Assange, who denied the allegations, fought through the courts to get an extradition order and the preliminary investigation dropped.
His lawyers said he feared that should he go to Sweden, authorities could hand him over to the United States.
Prosecutors ended the preliminary investigation into allegations of sexual molestation and unlawful coercion in 2015 as the statute of limitations had already passed, but kept open the rape probe.
In May 2017, then chief prosecutor Marianne Ny dropped the preliminary investigation into rape without filing any charges, saying that there was no prospect of Assange being handed over within a reasonable timeframe.
Swedish prosecutors said on April 11 they had received a formal request to reopen the rape investigation from the legal counsel representing the alleged victim.
The request was assigned to Deputy Chief Prosecutor Eva-Marie Persson, who said prosecutors would look into the matter and determine how to proceed.
The statute of limitation for rape is 10 years, a deadline which would be reached in the mid-August next year.
“Everybody can challenge an extradition request on the basis it would be contrary to their human rights for them to be extradited,” Vamos said.
“So Assange could argue that it would be impossible for him to have a fair trial in the U.S. given what happened to Chelsea Manning, given the notoriety, the publicity about his case that effectively he’s been tried in the media, public statements by U.S. officials (that) it’s impossible for him to have a fair trial.”

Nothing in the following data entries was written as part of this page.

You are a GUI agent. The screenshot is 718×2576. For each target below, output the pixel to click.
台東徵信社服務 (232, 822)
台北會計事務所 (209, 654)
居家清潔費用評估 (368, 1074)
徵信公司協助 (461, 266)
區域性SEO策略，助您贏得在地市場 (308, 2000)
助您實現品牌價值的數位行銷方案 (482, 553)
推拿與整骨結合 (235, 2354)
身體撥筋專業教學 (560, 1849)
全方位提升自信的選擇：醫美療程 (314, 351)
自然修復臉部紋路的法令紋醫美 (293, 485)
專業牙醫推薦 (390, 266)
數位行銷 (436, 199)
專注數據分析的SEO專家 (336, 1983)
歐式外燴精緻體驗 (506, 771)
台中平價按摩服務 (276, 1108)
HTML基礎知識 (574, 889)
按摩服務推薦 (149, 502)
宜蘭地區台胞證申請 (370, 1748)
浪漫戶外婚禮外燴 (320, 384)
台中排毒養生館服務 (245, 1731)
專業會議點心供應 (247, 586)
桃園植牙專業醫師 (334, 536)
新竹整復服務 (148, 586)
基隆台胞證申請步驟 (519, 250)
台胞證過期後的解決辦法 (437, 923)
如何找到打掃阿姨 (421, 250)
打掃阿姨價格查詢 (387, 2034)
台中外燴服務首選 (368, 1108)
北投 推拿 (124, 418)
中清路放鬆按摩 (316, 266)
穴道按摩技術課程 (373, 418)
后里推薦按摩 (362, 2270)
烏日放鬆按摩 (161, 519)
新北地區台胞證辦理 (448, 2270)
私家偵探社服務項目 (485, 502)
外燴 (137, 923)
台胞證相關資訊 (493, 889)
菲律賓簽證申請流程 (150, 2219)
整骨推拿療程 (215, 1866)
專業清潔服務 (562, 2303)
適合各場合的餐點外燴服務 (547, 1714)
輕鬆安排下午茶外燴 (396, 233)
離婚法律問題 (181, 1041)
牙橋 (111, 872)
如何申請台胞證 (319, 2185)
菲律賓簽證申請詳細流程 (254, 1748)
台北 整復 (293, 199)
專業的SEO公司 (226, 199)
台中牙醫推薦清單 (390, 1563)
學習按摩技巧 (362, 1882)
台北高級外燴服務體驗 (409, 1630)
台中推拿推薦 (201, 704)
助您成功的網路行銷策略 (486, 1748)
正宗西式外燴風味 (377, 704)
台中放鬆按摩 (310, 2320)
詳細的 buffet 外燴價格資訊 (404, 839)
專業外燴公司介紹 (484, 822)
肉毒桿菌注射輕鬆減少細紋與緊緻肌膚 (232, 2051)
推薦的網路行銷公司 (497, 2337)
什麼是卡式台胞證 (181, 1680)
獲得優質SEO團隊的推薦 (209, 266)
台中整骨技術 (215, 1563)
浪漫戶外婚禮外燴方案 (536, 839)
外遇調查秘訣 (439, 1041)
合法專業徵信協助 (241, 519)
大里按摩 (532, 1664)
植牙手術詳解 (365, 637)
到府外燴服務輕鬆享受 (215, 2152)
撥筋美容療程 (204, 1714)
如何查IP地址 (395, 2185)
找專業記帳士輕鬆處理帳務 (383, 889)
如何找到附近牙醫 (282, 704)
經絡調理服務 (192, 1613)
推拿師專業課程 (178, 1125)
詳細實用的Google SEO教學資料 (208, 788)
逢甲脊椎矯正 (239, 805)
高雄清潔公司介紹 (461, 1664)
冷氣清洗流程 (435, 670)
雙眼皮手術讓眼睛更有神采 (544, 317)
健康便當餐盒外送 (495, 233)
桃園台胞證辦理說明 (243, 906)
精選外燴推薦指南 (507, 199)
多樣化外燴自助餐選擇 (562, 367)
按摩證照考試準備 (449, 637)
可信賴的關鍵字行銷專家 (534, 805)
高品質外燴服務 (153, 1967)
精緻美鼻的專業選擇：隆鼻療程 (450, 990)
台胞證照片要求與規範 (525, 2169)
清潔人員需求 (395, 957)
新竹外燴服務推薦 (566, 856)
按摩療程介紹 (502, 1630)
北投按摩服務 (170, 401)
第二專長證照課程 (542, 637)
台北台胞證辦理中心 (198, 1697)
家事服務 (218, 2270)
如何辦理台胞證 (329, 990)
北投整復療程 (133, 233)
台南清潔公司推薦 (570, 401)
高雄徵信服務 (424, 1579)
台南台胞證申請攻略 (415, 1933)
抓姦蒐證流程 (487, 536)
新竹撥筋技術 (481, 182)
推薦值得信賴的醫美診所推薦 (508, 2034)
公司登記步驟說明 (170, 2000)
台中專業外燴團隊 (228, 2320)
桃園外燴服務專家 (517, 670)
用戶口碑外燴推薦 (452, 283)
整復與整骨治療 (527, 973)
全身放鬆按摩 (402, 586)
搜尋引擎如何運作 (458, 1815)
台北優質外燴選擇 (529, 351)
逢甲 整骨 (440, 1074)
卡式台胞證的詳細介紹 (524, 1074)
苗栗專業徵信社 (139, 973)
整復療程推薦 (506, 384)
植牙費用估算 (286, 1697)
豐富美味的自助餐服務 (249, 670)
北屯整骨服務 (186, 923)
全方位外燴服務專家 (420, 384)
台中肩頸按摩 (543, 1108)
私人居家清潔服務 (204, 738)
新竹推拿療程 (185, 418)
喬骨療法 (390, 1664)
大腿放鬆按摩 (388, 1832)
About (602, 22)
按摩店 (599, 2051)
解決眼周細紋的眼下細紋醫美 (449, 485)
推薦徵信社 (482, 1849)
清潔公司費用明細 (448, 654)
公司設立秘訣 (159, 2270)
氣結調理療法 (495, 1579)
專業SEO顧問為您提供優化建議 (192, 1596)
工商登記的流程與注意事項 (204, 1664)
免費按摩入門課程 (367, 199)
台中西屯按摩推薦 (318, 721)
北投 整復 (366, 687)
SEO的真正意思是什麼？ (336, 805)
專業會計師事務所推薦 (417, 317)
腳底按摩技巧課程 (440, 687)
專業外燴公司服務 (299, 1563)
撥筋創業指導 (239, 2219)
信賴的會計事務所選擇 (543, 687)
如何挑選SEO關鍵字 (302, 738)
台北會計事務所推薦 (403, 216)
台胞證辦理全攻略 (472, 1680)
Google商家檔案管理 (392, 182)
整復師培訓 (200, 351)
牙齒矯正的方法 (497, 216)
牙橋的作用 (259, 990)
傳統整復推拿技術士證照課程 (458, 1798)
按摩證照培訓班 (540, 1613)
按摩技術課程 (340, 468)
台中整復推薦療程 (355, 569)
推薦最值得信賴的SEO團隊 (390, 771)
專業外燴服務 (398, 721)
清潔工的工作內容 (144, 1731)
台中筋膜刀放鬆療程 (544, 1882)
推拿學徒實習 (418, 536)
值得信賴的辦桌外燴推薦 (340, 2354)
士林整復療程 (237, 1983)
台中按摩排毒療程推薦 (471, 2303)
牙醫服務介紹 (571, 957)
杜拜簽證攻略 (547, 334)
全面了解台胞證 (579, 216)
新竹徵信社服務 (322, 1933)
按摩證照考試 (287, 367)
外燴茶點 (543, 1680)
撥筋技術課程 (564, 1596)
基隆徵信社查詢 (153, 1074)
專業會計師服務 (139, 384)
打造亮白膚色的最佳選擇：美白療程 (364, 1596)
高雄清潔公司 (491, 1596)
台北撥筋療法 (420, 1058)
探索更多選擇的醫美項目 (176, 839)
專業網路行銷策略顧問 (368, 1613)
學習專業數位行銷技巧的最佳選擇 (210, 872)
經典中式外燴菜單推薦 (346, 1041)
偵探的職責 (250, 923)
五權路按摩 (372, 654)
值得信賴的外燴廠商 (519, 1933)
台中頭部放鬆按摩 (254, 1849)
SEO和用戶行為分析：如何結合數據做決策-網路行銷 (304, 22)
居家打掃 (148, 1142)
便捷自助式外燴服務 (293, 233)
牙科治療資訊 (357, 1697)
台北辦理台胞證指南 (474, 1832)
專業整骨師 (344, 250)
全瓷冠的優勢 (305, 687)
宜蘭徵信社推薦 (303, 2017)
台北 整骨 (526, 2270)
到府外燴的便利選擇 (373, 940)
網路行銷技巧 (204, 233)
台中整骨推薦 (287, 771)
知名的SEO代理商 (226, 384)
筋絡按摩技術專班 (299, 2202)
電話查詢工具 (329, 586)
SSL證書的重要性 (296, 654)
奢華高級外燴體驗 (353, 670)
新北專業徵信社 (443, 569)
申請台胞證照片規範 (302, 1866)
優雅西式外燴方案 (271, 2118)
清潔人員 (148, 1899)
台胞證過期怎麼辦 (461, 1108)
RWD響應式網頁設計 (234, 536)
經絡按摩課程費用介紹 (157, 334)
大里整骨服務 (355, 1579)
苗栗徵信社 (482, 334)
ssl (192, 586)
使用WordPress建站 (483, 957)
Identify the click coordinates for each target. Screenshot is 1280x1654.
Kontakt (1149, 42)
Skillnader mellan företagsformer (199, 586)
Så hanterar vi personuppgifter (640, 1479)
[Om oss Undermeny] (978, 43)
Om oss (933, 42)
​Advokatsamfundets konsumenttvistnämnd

He could also bring up potential conditions he would face in U.S. prisons.
“He could argue the entire request is politically motivated that he is being prosecuted by reason of his political opinions or his political affiliations, that it’s revenge, it’s vindictive, it’s a vendetta,” Vamos said. “All of those arguments have legs.”
Sweden’s original request for Assange’s extradition went to Britain’s Supreme Court which backed the request.
If a lower court orders his extradition, then he could again appeal the decision to London’s High Court and ultimately again to the Supreme Court if he can identify a challenge based on a point of law.
For U.S. requests, the courts’ decision has to be ratified by the Home Secretary but Vamos said in effect this was now just a rubber-stamping exercise.